Accord de Copenhague, traduction française non officielle



  • Version préliminaire non éditée

    Décision -/CP.15

    La Conférence des Parties,

    Prend note de l'Accord de Copenhague du 18 Décembre 2009.

    Accord de Copenhague

    Les chefs d'État, chefs de gouvernement, ministres et autres chefs des délégations suivant présents à la Conférence des Nations Unies sur les Changements Climatique de 2009 à Copenhague: [Liste des Parties]

    Dans la poursuite de l'objectif ultime de la Convention tel qu'énoncé dans son Article 2,

    En étant guidé par les principes et dispositions de la Convention,

    Notant les résultats du travail accompli par les deux Groupes de Travail spéciaux

    Approuvant la décision x/CP.15 sur le Groupe de Travail spécial sur l'action coopérative à long terme et la décision x/CMP.5 qui demande que le Groupe Travail spécial sur les nouveaux engagements des Parties de l'Annexe 1 au titre du Protocole de Kyoto poursuive ses travaux,

    Se sont entendus sur cet Accord de Copenhague, qui est immédiatement opérationnel.
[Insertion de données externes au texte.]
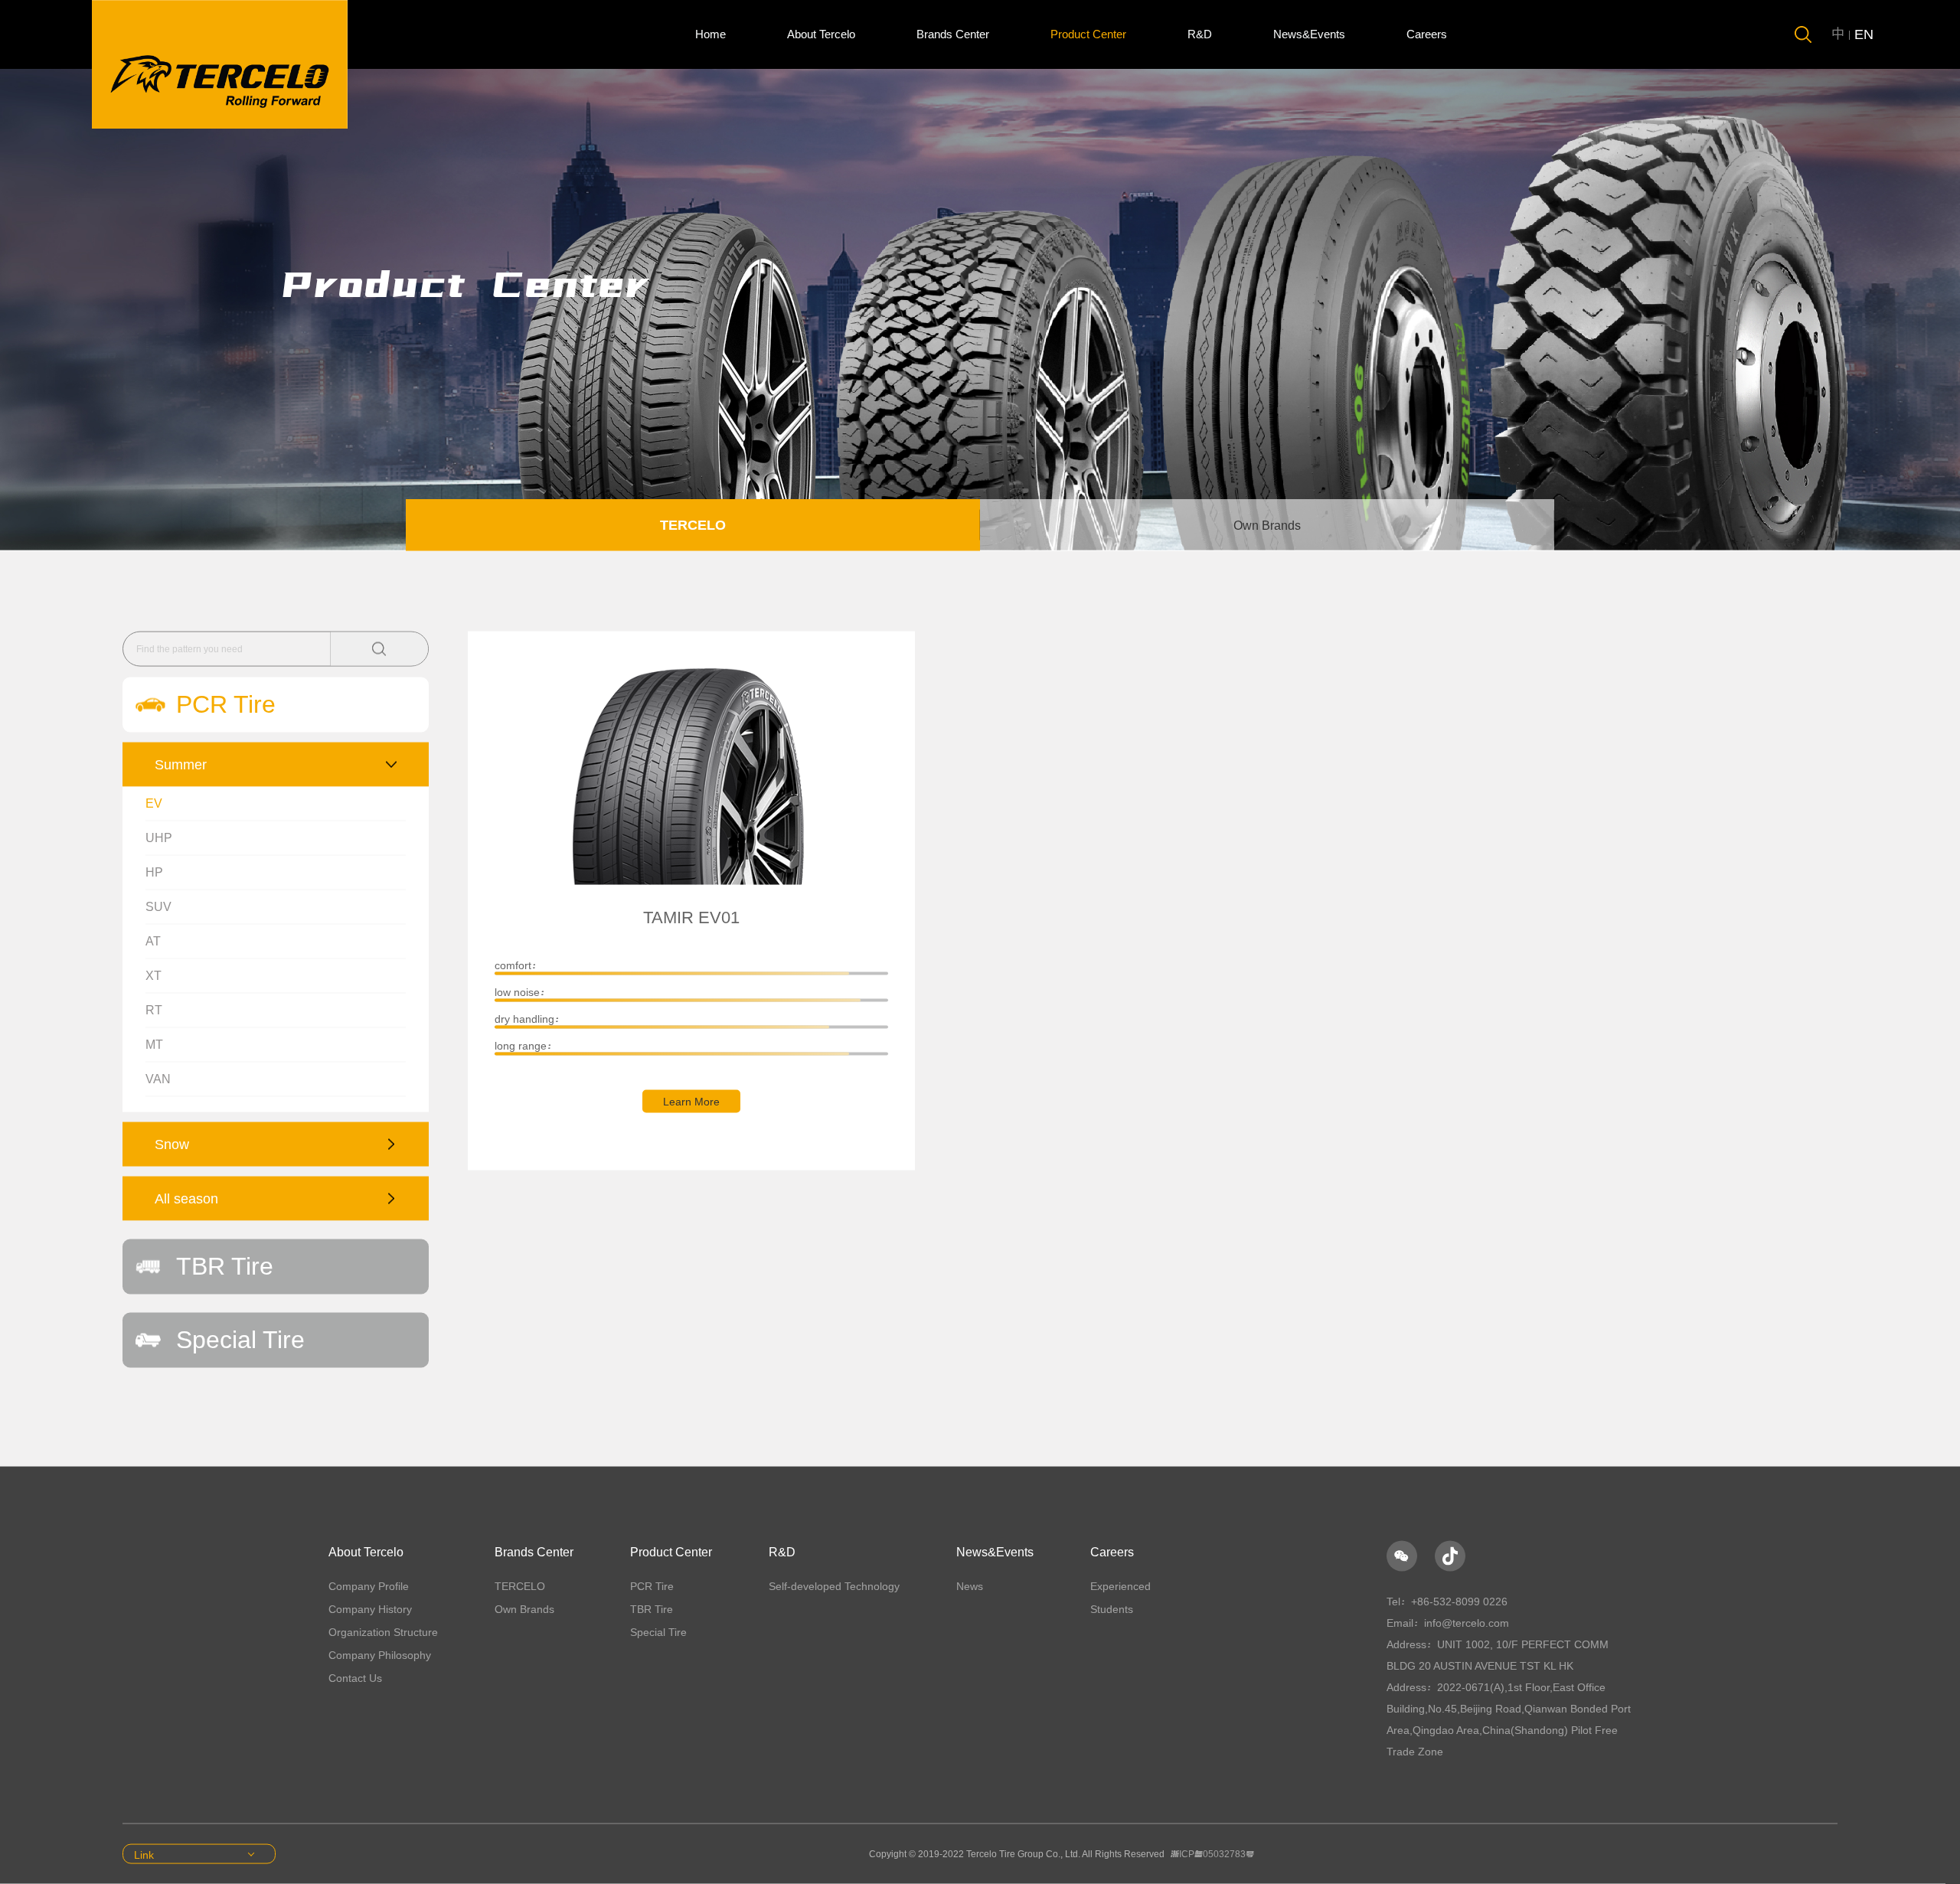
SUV (158, 906)
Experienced (1120, 1586)
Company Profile (368, 1586)
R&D (1199, 34)
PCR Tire (652, 1586)
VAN (158, 1079)
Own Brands (1267, 525)
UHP (158, 837)
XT (153, 975)
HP (154, 872)
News (969, 1586)
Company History (370, 1609)
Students (1111, 1609)
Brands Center (952, 34)
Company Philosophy (379, 1655)
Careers (1426, 34)
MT (154, 1044)
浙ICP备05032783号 (1212, 1854)
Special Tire (658, 1632)
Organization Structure (383, 1632)
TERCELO (693, 525)
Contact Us (355, 1678)
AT (153, 941)
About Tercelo (821, 34)
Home (710, 34)
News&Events (1309, 34)
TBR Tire (651, 1609)
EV (153, 803)
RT (153, 1010)
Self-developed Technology (834, 1586)
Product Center (1088, 34)
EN (1863, 34)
    1. Nous soulignons que le changement climatique est l'un des plus grands défis de notre temps. Nous soulignons notre forte volonté politique pour combattre de toute urgence les changements climatiques conformément au principe des responsabilités communes mais différenciées selon les responsabilités et capacités respectives. Pour atteindre l'objectif ultime de la Convention de stabiliser la concentration des gaz à effet de serre dans l'atmosphère à un niveau qui empêcherait une interférence anthropique dangereuse avec le système climatique, nous allons renforcer notre action concertée de longue durée pour lutter contre les changements climatiques, en reconnaissant l'estimation scientifique que l'augmentation de la température mondiale devrait être inférieure à 2 degrés Celsius, sur la base de l'équité et dans le contexte du développement durable. Nous reconnaissons l'impact critique des changements climatiques et les impacts potentiels des mesures de riposte sur les pays particulièrement vulnérables à ses effets négatifs, et soulignent la nécessité d'établir un programme d'adaptation global incluant l'appui international.
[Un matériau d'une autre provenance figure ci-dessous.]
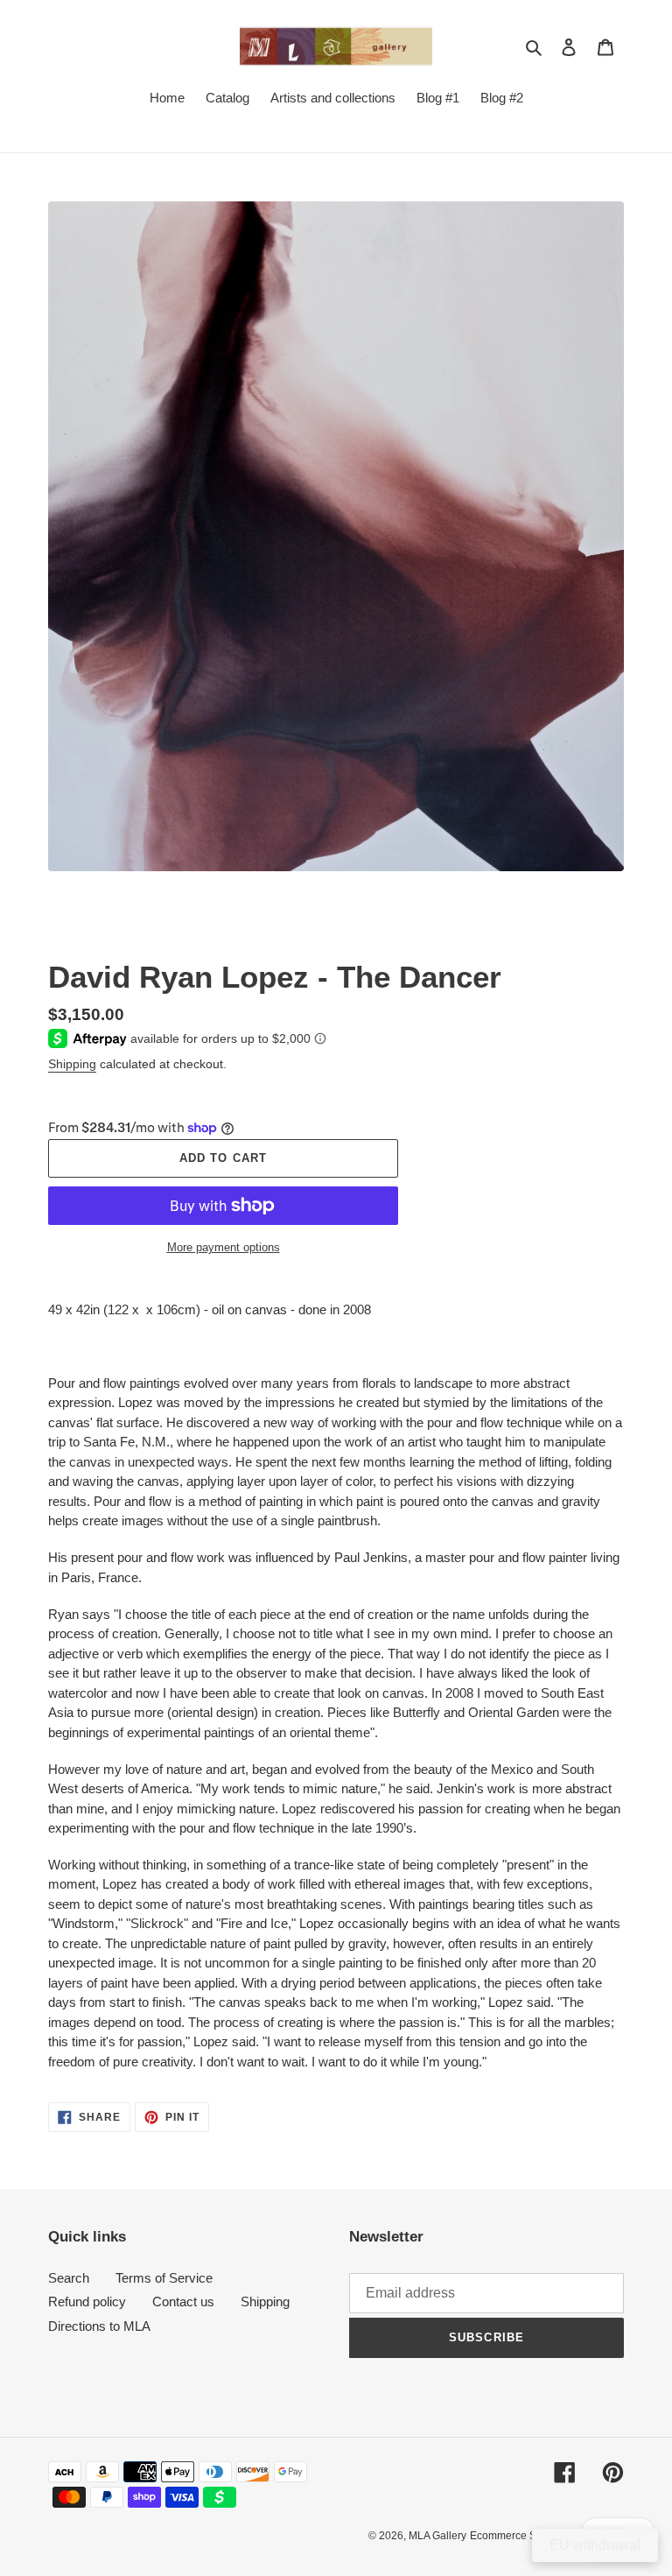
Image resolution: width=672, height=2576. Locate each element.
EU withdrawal (595, 2544)
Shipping (72, 1064)
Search (68, 2277)
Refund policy (87, 2301)
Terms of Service (164, 2277)
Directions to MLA (99, 2326)
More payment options (223, 1247)
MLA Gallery (437, 2536)
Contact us (183, 2301)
    2. Nous convenons que des réductions importantes des émissions mondiales sont requises en accord avec la science, comme le démontre le Quatrième rapport d'évaluation du GIEC, avec l'objectif de réduire les émissions mondiales de manière à maintenir l'augmentation de la température mondiale à moins de 2 degrés Celsius, et prendre des mesures pour atteindre cet objectif, compatibles avec la science et sur la base de l'équité. Nous devrions coopérer pour atteindre le pic des émissions mondiales et nationales dès que possible, compte tenu que le délai pour atteindre un pic sera plus long pour les pays en développement et en gardant à l'esprit que le développement social et économique et l'éradication de la pauvreté sont les priorités premières et absolues des pays en développement et qu'une stratégie de faible développement des émissions est indispensable au développement durable.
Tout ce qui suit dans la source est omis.